Urlop minął i wrósł w niepamięć wyczuwany jedynie w
przebłyskach nieświadomości. Ubiegły tydzień był istną karuzelą
obowiązków, ustaleń, przesunięć, wybuchów, ambicji, perswazji, wagi
stanowisk i pracy, pracy, pracy. Udało się. Nie, nie ustalenia... Przy
nich uśmiechałam się tylko i brałam na klatę, która w tych kwestiach chyba zaczęła nieco
bardziej kobiecą przypominać. Udało się wymóc precedencje i zwyczajnie ludzkie podejście do kilku kwestii, kiedy to pani siłą perswazji, o rozmiarze której sama do tej pory nie miałam pojęcia, przemówiła. Tak, po raz pierwszy tak stanowczo i dobitnie ku nawet swojemu zaskoczeniu. Albo odpoczynek urlopowy i dystans do świata polityki, albo zmęczenie ostatnich pięciu dni pracy ponad normę wyznaczającą zdolność zdrowego myślenia podały cynizm, uprzejmość i słodki uśmiech. Tak słodki, że aż do bólu wwiercający się w oczy rozmówców. Poniekąd zadziałała również duma i
ambicja skupiona w jednej osobie. Tym cechom tejże utarłam jednak już podczas imprezy nos pokazując, że nie miała
racji. Mądra taka się stałam nagle. Stoicyzm zaczynam wykazywać chwilami. A może
po prostu doświadczenie robi swoje, jakkolwiek by to nie brzmiało?
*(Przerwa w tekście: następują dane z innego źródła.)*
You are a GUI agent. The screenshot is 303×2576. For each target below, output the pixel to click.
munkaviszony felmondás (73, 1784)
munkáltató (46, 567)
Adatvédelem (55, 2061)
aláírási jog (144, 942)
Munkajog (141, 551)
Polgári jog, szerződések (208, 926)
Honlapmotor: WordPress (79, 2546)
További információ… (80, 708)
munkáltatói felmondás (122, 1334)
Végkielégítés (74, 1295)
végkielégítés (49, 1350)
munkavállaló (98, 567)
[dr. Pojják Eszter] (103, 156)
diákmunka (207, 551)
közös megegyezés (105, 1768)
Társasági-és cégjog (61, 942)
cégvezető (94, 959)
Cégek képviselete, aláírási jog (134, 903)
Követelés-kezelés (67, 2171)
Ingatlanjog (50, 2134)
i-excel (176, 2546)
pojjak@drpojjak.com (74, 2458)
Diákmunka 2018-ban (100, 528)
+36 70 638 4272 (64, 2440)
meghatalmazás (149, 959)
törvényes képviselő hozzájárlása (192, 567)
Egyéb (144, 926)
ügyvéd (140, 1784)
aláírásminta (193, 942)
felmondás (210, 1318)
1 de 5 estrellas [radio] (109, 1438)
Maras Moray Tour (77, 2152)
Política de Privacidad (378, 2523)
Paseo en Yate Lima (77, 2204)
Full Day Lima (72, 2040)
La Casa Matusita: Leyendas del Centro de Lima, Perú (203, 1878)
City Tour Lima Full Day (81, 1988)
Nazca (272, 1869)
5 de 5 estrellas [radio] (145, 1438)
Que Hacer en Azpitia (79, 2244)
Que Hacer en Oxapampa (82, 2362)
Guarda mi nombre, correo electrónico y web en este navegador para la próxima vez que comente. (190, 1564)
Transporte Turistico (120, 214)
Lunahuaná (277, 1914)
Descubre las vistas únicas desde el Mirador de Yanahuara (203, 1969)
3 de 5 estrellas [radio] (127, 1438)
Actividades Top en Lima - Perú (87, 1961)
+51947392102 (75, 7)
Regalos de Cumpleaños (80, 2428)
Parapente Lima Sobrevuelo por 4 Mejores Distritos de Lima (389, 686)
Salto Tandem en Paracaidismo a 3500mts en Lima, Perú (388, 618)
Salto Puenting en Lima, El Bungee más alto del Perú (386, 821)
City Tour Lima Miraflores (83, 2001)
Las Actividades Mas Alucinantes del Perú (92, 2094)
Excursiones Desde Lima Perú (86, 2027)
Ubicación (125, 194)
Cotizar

Najważniejsze jednak, że się udało i że jestem z siebie dumna. Jak to mówią sukces ma wielu ojców, ale porażka jedną macochę. Doszłam do wniosku, że jeśli mam płacić za porażkę, ewentualne konsekwencje biorę na siebie i dążę do sukcesu. Taka
bardzo, bardzo dumna jestem. Tą dumą, która jest wynikiem nie tylko dobrze
wykonanego obowiązku, ale i udowodnienia samej sobie, na jak wiele mnie
stać i na ile mogę sobie pozwolić, aby dać radę w warunkach mocno
niesprzyjających. Mąż mój własny osobisty również. Znał cały kontekst i
jego kulisy. Śledził uważnie wydarzenia. Śledziły je także trzy kamery i
kilkanaście aparatów. Uśmiechem do patrzących na mnie ludzi przepędziłam stres, który nie pozwalał
mi spać przez dwie noce poprzedzające. Krwisty lakier na paznokciach
dodał mi pewności, a krój sukienki upewnił, że jest dobrze.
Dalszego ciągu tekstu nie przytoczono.